Wanting Dad back is as futile as wanting to climb a ladder to photograph the earth. It isn’t going to happen, is it? What am I going to lean it up against?
When I moved back home I had no idea how I’d struggle to keep up with a couple of septuagenarians. Why didn’t they go to bed earlier like normal old people? Why did my socks disappear and then suddenly turn back up again a few months later? And why didn’t I foresee conversations with Dad about what to do straight after his imminent death?
Being a minister, he dealt with the sick and the dying on a regular basis, and with experience came knowledge. Even as he weakened throughout last year’s bleak midsummer he was thoughtful and practical. Unnervingly so at times. “You’ll need to get several Death Certificates,” he imparted his wisdom to me, “they won’t take copies, you know”
Uncomfortable though it was, we made a few finishing touches to a life that once was.

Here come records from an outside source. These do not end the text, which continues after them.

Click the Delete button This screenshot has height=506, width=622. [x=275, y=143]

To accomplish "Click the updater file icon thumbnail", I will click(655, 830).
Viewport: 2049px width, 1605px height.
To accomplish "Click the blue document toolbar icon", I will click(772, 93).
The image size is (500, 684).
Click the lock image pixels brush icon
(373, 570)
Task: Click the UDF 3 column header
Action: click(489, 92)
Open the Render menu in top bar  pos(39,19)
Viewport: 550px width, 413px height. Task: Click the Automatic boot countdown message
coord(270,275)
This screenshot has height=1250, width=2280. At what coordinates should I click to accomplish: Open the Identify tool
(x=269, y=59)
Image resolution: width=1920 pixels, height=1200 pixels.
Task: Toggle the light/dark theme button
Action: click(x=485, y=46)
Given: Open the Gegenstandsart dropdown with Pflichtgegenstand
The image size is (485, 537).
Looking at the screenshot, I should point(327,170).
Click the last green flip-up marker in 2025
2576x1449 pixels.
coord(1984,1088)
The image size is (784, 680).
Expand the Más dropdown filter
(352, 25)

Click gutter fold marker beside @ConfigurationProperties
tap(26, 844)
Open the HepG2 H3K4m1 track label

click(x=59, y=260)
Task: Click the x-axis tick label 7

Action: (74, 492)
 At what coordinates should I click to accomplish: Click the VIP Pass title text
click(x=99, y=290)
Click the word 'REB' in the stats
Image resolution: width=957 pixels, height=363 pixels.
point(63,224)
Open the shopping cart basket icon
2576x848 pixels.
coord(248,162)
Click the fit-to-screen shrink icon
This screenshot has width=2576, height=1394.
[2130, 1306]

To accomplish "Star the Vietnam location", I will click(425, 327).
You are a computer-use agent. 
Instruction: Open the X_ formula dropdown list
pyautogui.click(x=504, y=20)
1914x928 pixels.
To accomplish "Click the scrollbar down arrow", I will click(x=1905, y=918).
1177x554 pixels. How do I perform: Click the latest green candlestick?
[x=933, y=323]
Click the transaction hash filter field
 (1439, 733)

At the Office of Births, Deaths, and Marriages, my siblings and I used the information we’d gleaned, falling over ourselves to outbid one another for more and more Death Certificates. We eventually came away with ten. And when the body that Dad had lugged around with him for 78 years was finally laid to rest, we were prepared for anything . . .
Most of our returning correspondence from the bigger wheels of finance and government said something to the effect of, “Thank you for sending us the death certificate which we are now returning to you with our letter.”
Needless to say we still have ten even now. Just goes to show, the more you learn the less you know.
Trying to sell Death Certificates, even with Correction Fluid, is as futile as wanting to climb a ladder to photograph the earth. It isn’t going to happen, is it? What am I going to lean it up against?